§ EXERCISE
The task calls for the line containing "Open the 平均速度 row" and all later lines, through the end of the entries below, to be set down exactly and without pictures.

--- MATERIAL FOR THE TASK ---

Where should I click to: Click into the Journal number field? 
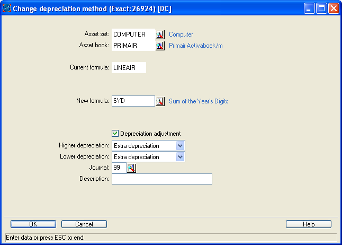coord(119,168)
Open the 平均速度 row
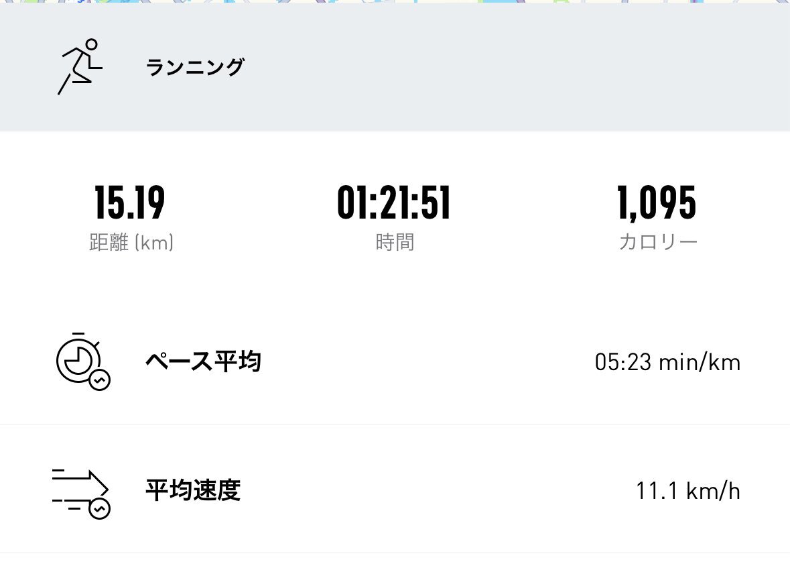 click(395, 490)
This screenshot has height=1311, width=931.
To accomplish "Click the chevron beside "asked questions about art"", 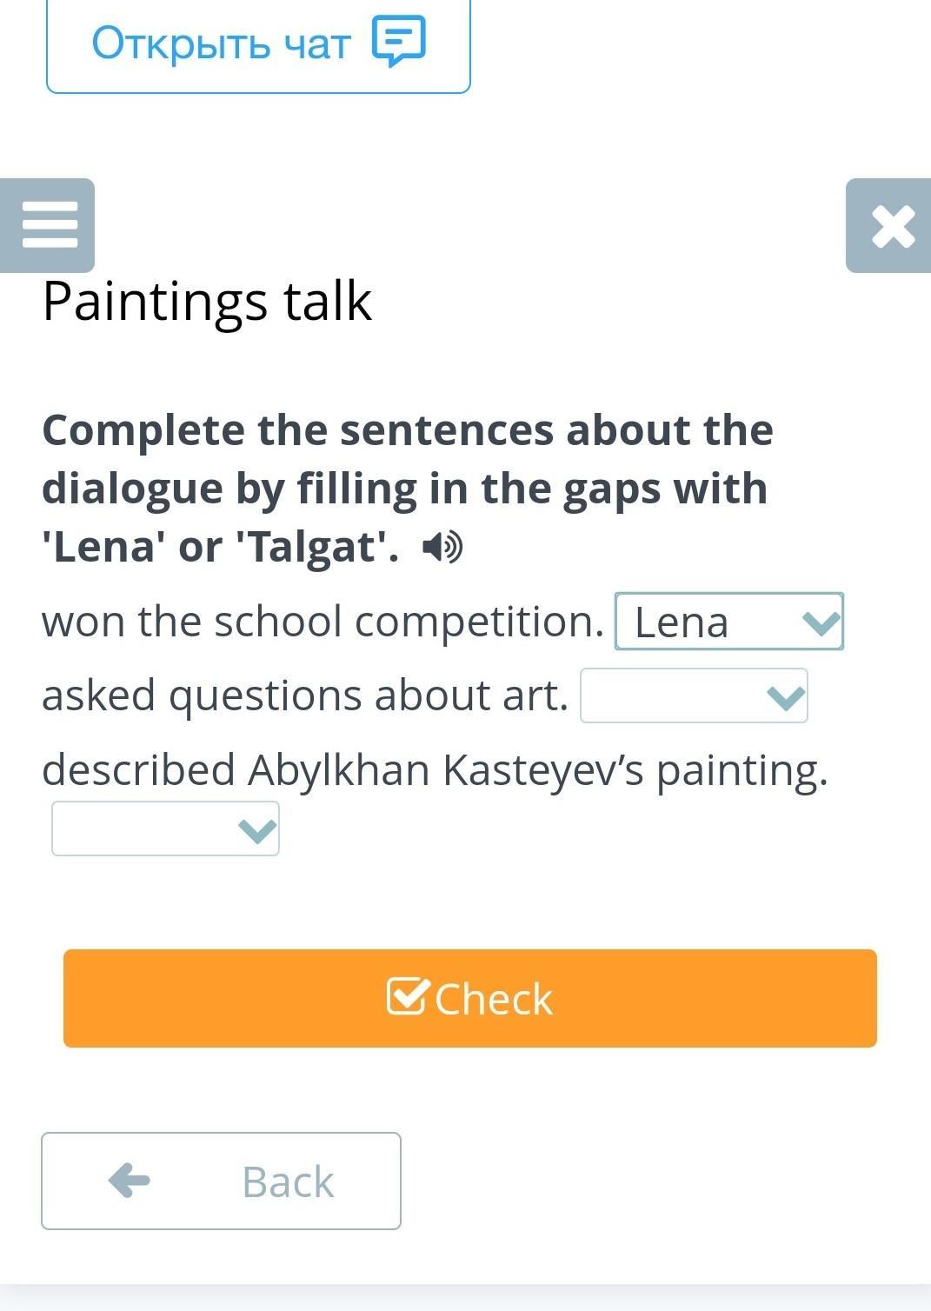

---

§ SOLUTION FOR THIS PROBLEM
Open the 平均速度 row
 click(395, 490)
This screenshot has height=1311, width=931.
To accomplish "Click the chevron beside "asked questions about art"", 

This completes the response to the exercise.